Objective: To explore how literature addresses this question through the extended metaphor in an allegory. To begin, students will read "The Sneetches," and watch a video of the story to answer the question, "Literally, what causes what in the story?" Students working in groups will fill out a graphic organizer to chart and answer this question, or will create a story board, illustrating significant scenes in the story with a skeletal script that tells what causes what. Students will be asked to include the agents, actions, significant objects, and the setting. At this level, students will be concerned with the literal events of cause and effect in the story. At this level, literally, the stars are nothing but green stars on the bellies of a select group of Sneetches.
Groups will share their findings as to what causes what to be sure that they agree on the plot, and cause and effect. In this activity, they will observe what seems to make the star-bellied Sneetches superior to the Sneetches without. A discussion of some sort will ensue, having to do with scarcity of the stars and possibly the fact that they are stars, or at least in the shape of stars, objects that connote quality and/or superiority.
Students will be assigned to seek out all the ways that stars are used in our culture today and, in each case, why? Of course we have stars on our flag, and there is a star on energy- efficient appliances.
After they share their cause and effect graphic organizers and their storyboards, they will be able to make observations as to how the Sneetches change in the course of the story and why they change. Making these observations, backed up with evidence from the story is an excellent exercise for Language Arts CAPT preparation, addressing the question that often shows up on the test: How does a character in the story change, and what causes the change?

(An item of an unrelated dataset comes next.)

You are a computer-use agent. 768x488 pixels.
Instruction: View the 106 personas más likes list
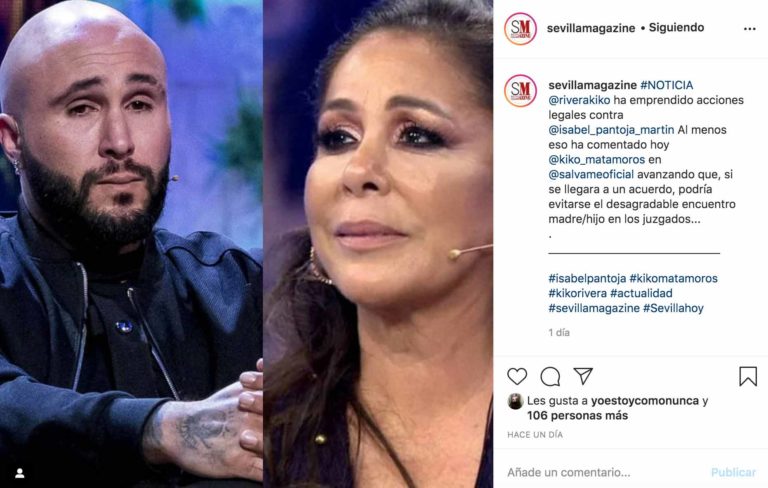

Once students have clarity as to what literally causes what in the story, also, by the way, not leaving out Sylvester McMonkey McBean's motives and effect, they will be ready to tackle the graphic organizer to unlock the symbolic meaning (and in some cases ramifications) of the Sneetches's stars. Across the top of a landscape graphic organizer divided into columns, continuing to work in their groups, they will enter categories, such as: (1) Sneetches with stars, (2) Sneetches without stars, (3) Means of exclusion (such as marshmallow roasts and games, and (4) Feelings of non-star-bellied Sneetches. Because NHA students study the Holocaust extensively, there is no doubt that they will be able to fill in the columns as victims and perpetrators in the Holocaust fit the headings. As I observed in my narrative section of this unit, ironically, the Jews were made to wear stars to single them out from the rest of the population. Groups will brainstorm and record on the graphic organizer all possible symbolic meanings, from how they experience this in their own lives, both as having stars on their bellies and without, and their observations as to how this manifests itself in our culture, sub-cultures, and in the world.
Once students have immersed themselves in the cause and effect of star-wearers and non star-wearers at the symbolic level, they will engage in a formal discussion about how the simple star on the bellies of a few Seuss characters has the potential to explode as a symbol, and all that this entails.
Assessment: Once students have: completed the cause and effect graphic organizer and/or story board, and filled out the column graphic organizer where they explore the sweeping possibilities of a simple symbol in an allegorical story, and discussed the extended meanings of this star-on phenomenon, they will write a Reflection in which they clarify their understanding of allegory as it manifests itself in the extended metaphor in The Sneetches. In a sense, they will take the literal star and run with it as an abstract, extended metaphor.
Also as part of the assessment, because students will have been exposed to other allegories, I will encourage them to write and share their own allegories now, or as part of their culminating project for this unit.